Scandal of Islamist harassment behind Al-Ghriba

Inside the Al-Ghriba synagogue (Photo: Jan Parik)

The yearly Lag La'Omer pilgrimage to the Al-Ghriba synagogue on the Tunisian island of Djerba is trumpeted as a shining example of Muslim-Jewish coexistence and tolerance. Behind the peaceful facade, however, lurks a suppressed scandal of harassment and abuse, resulting in the closure of the Djerba Yeshiva (seminary) and a prison sentence for its rabbi.


For the last four or five years a seamstress by the name of Vassila Ben Kirat, a member of an Islamist group, has been harassing teachers and visitors to the Yeshiva on Djerba from her premises nearby. She repeatedly brought lawsuits against them for no apparent reason, forcing the rabbi to make almost weekly court appearances and engage a lawyer. Her shop is owned by the Yeshiva, but she has taken control. In spite of having served a two-year prison term, she has verbally and physically abused the Yeshiva head, Chief Rabbi Matsliah Haddad.

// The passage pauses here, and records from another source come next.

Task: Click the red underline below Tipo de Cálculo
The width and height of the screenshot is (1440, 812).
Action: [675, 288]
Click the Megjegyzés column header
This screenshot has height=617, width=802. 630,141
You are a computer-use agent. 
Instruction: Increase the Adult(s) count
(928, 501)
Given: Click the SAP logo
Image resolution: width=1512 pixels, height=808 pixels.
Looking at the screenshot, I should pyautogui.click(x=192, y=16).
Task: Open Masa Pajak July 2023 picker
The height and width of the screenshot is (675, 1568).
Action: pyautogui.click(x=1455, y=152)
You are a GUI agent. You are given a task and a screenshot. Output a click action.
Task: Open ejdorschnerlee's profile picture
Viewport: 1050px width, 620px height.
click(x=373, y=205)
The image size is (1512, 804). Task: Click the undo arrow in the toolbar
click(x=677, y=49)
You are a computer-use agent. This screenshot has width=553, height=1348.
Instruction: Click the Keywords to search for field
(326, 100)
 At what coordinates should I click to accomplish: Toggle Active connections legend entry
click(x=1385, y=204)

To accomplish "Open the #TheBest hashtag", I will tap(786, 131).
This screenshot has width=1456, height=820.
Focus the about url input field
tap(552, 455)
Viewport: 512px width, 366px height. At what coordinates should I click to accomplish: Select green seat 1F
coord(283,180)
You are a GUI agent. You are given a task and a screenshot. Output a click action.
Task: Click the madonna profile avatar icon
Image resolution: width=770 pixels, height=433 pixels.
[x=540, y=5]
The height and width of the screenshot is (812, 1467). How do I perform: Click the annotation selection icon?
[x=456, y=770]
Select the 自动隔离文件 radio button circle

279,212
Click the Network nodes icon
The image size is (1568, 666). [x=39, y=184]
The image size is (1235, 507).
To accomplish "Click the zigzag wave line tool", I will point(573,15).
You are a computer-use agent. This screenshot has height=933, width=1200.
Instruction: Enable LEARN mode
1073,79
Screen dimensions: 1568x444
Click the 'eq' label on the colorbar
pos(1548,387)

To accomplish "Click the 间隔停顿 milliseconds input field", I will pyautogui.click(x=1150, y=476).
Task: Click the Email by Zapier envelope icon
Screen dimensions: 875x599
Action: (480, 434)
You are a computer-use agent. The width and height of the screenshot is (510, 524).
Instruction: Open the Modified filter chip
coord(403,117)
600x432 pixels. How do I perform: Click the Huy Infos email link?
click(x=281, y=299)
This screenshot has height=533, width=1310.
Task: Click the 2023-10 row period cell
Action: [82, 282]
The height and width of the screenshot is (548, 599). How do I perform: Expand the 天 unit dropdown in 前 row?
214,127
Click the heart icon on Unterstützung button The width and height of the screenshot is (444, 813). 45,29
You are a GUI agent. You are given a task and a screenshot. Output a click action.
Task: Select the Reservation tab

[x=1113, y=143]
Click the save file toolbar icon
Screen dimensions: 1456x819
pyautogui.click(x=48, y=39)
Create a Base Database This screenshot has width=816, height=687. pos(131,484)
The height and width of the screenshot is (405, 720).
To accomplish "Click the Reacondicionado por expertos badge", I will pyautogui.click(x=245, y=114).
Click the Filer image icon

Rabbi Haddad and several parents of Yeshiva pupils were given three-month suspended prison sentences. He resigned and closed the Yeshiva down.

According to AMIT, an association of Jews from Tunisia, fourteen parents of Yeshiva pupils complained that Ben Kirat had beaten them up on arrival. A young mother had been beaten and dragged against her will to the woman's shop. Ben Kirat had uttered blasphemous insults against Jews arriving for prayers. In March 2008 she had spat at and abused the Yeshiva head's children in the presence of a policeman. On the advice of his superiors, the policeman chose not to give evidence.

The woman was acquitted in the absence of conclusive proof which, AMIT alleges, the police refused to record. The plaintiffs received prison sentences - suspended and overturned on appeal - for perjury. AMIT is convinced that Ben Kirat gets support from Islamists both local and in the capital, Tunis, and was visited by local notables and even an official from the Ministry of Justice.

AMIT believes that only an appeal to the Tunisian president himself, a friend of the Jewish community, would put a stop to this sorry saga if he knew of it. Just before this year's Al-Ghriba festivities, the organisation set up an internet petition, sought help from other Jewish organisations, and urged a visitors' boycott of the Lag La'omer pilgrimage. But fearing a drop in tourists, this year at a record 6,000, travel and tourism agencies hushed the scandal up and kept it from the press.